Bioinformatics analysis on enrichment analysis of potential hub genes in breast cancer

BACKGROUND: Despite recent advances in screening, treatment, and survival, breast cancer remains the most invasive cancer in women. The development of novel diagnostic and therapeutic markers for breast cancer may provide more information about its pathogenesis and progression. METHODS: We obtained GSE86374 micro-expression matrix chip data from the Gene Expression Omnibus (GEO) database consisting of 159 samples (124 normal samples and 35 breast cancer samples). The language was then used to perform data processing and differential expression analysis. For all differentially expressed genes (DEGs), “FDR <0.01 and |logFC| ≥1” were selected as thresholds. RESULTS: In this study, 173 up-regulated genes and 143 down-regulated genes were selected for GO and KEGG enrichment analysis.
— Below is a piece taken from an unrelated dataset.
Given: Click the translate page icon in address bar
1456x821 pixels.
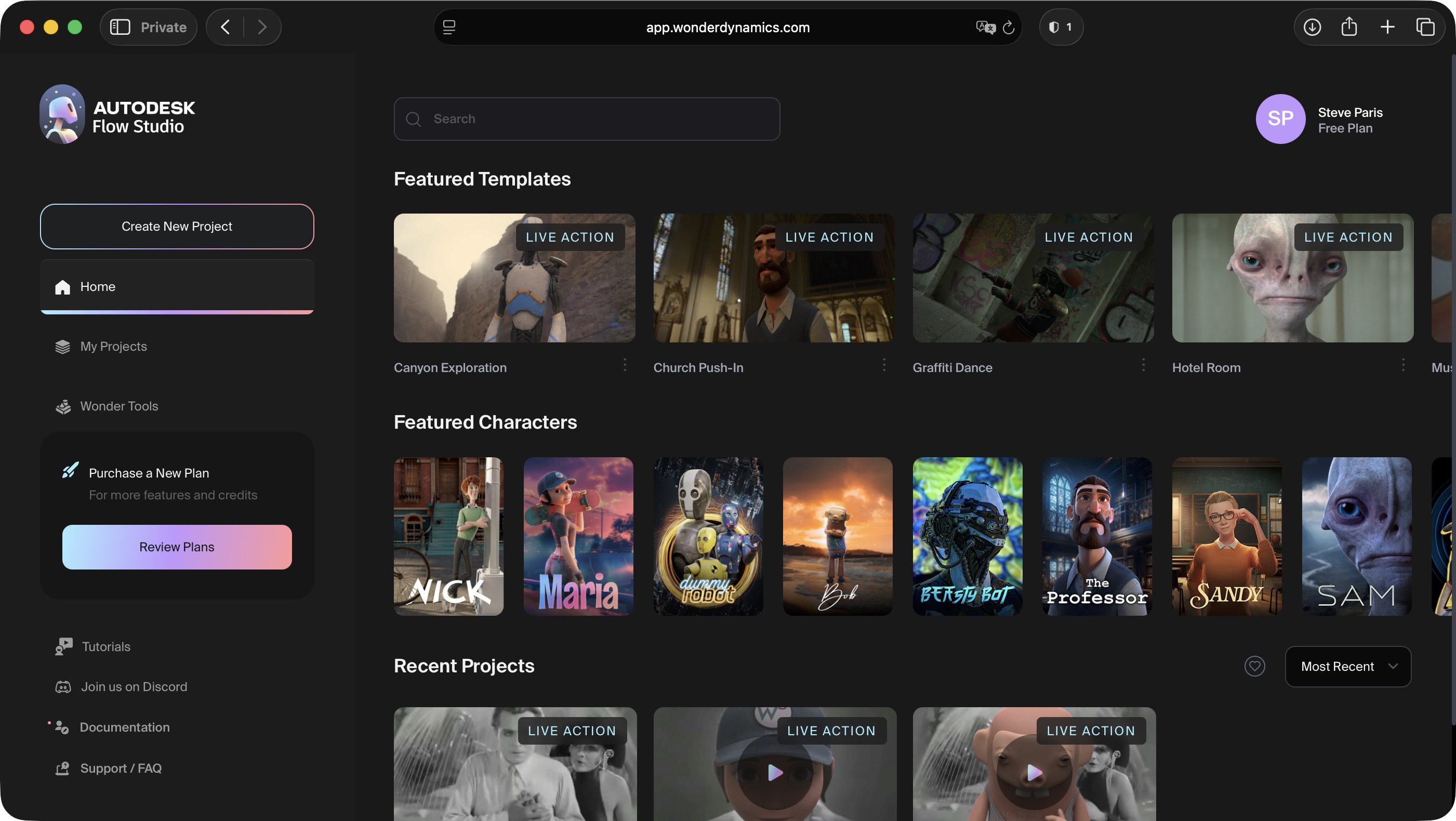Looking at the screenshot, I should click(985, 27).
These genes are also significantly enriched in the KEGG pathway, including phenylalanine metabolism, staphylococcus aureus infection, and the PPAR signaling pathway. The survival and prognosis of the selected eight key genes (DLGAP5, PRC1, TOP2A, CENPF, RACGAP1, RRM2, PLK1, and ASPM) were analyzed by the Kaplan-Meier plotter database. CONCLUSIONS: Eight hub genes and pathways closely related to the onset and progression of breast cancer were identified. We found that the PPAR signaling pathway, especially PPARγ, plays an important role in breast cancer and suggest this pathway be the subject of further research.